Records contained in a dataset
○ ○ ○ ○ ○

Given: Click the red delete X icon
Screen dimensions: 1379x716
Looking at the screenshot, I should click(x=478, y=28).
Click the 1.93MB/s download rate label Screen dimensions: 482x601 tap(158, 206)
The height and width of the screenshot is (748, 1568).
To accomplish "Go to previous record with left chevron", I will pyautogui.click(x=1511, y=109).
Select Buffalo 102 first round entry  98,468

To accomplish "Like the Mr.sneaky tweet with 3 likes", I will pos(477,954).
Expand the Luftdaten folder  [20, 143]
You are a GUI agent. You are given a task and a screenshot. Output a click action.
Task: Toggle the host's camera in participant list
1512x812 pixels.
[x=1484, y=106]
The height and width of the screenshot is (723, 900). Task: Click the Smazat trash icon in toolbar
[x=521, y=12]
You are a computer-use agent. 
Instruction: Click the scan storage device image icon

○ ○ ○ ○ ○

**Prompt:**
To complete this exercise, set down every line above exactly once more.

**Task result:**
Given: Click the red delete X icon
Screen dimensions: 1379x716
Looking at the screenshot, I should click(x=478, y=28).
Click the 1.93MB/s download rate label Screen dimensions: 482x601 tap(158, 206)
The height and width of the screenshot is (748, 1568).
To accomplish "Go to previous record with left chevron", I will pyautogui.click(x=1511, y=109).
Select Buffalo 102 first round entry  98,468

To accomplish "Like the Mr.sneaky tweet with 3 likes", I will pos(477,954).
Expand the Luftdaten folder  [20, 143]
You are a GUI agent. You are given a task and a screenshot. Output a click action.
Task: Toggle the host's camera in participant list
1512x812 pixels.
[x=1484, y=106]
The height and width of the screenshot is (723, 900). Task: Click the Smazat trash icon in toolbar
[x=521, y=12]
You are a computer-use agent. 
Instruction: Click the scan storage device image icon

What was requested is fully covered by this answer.